## BEGIN Dataset

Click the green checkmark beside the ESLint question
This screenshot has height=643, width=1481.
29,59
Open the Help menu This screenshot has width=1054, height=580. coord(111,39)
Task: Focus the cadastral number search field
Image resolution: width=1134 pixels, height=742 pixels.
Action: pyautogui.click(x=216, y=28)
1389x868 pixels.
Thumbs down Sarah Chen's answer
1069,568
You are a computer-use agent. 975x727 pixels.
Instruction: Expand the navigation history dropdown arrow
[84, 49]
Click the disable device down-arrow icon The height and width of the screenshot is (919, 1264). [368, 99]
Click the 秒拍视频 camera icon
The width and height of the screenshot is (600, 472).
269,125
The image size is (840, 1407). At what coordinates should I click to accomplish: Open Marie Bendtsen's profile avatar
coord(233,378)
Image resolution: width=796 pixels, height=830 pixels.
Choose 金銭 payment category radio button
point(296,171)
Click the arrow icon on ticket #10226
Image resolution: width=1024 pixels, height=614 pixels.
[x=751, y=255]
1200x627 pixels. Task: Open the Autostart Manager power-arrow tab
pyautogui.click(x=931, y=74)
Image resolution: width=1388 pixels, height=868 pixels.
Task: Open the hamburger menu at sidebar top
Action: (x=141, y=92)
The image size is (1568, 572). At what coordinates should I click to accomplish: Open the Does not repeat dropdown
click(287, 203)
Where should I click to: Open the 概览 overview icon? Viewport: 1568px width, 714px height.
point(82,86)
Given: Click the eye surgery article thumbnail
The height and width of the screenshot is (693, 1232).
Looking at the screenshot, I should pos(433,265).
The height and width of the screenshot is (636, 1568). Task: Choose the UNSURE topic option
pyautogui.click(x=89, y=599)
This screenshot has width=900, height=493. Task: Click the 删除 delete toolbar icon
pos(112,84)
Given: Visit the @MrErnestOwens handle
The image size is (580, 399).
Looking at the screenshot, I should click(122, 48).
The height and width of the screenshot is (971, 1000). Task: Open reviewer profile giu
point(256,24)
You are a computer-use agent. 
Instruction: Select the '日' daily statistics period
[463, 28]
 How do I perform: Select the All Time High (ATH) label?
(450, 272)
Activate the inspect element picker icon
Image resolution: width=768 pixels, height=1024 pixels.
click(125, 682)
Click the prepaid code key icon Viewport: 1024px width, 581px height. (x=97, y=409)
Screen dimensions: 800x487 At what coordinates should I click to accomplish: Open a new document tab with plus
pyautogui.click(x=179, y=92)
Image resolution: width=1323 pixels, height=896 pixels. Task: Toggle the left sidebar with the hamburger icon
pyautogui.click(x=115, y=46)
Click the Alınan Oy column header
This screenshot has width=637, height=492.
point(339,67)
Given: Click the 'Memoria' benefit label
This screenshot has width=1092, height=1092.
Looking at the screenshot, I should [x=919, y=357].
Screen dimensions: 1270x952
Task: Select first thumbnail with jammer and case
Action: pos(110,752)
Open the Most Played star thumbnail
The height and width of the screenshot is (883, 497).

## END Dataset

*Task description*:
Rewrite every entry above with the word "Instruction:" changed to "Command:", leaving everything else untouched.

*Full response*:
Click the green checkmark beside the ESLint question
This screenshot has height=643, width=1481.
29,59
Open the Help menu This screenshot has width=1054, height=580. coord(111,39)
Task: Focus the cadastral number search field
Image resolution: width=1134 pixels, height=742 pixels.
Action: pyautogui.click(x=216, y=28)
1389x868 pixels.
Thumbs down Sarah Chen's answer
1069,568
You are a computer-use agent. 975x727 pixels.
Command: Expand the navigation history dropdown arrow
[84, 49]
Click the disable device down-arrow icon The height and width of the screenshot is (919, 1264). [368, 99]
Click the 秒拍视频 camera icon
The width and height of the screenshot is (600, 472).
269,125
The image size is (840, 1407). At what coordinates should I click to accomplish: Open Marie Bendtsen's profile avatar
coord(233,378)
Image resolution: width=796 pixels, height=830 pixels.
Choose 金銭 payment category radio button
point(296,171)
Click the arrow icon on ticket #10226
Image resolution: width=1024 pixels, height=614 pixels.
[x=751, y=255]
1200x627 pixels. Task: Open the Autostart Manager power-arrow tab
pyautogui.click(x=931, y=74)
Image resolution: width=1388 pixels, height=868 pixels.
Task: Open the hamburger menu at sidebar top
Action: (x=141, y=92)
The image size is (1568, 572). At what coordinates should I click to accomplish: Open the Does not repeat dropdown
click(287, 203)
Where should I click to: Open the 概览 overview icon? Viewport: 1568px width, 714px height.
point(82,86)
Given: Click the eye surgery article thumbnail
The height and width of the screenshot is (693, 1232).
Looking at the screenshot, I should pos(433,265).
The height and width of the screenshot is (636, 1568). Task: Choose the UNSURE topic option
pyautogui.click(x=89, y=599)
This screenshot has width=900, height=493. Task: Click the 删除 delete toolbar icon
pos(112,84)
Given: Visit the @MrErnestOwens handle
The image size is (580, 399).
Looking at the screenshot, I should click(122, 48).
The height and width of the screenshot is (971, 1000). Task: Open reviewer profile giu
point(256,24)
You are a computer-use agent. 
Command: Select the '日' daily statistics period
[463, 28]
 How do I perform: Select the All Time High (ATH) label?
(450, 272)
Activate the inspect element picker icon
Image resolution: width=768 pixels, height=1024 pixels.
click(125, 682)
Click the prepaid code key icon Viewport: 1024px width, 581px height. (x=97, y=409)
Screen dimensions: 800x487 At what coordinates should I click to accomplish: Open a new document tab with plus
pyautogui.click(x=179, y=92)
Image resolution: width=1323 pixels, height=896 pixels. Task: Toggle the left sidebar with the hamburger icon
pyautogui.click(x=115, y=46)
Click the Alınan Oy column header
This screenshot has width=637, height=492.
point(339,67)
Given: Click the 'Memoria' benefit label
This screenshot has width=1092, height=1092.
Looking at the screenshot, I should [x=919, y=357].
Screen dimensions: 1270x952
Task: Select first thumbnail with jammer and case
Action: pos(110,752)
Open the Most Played star thumbnail
The height and width of the screenshot is (883, 497).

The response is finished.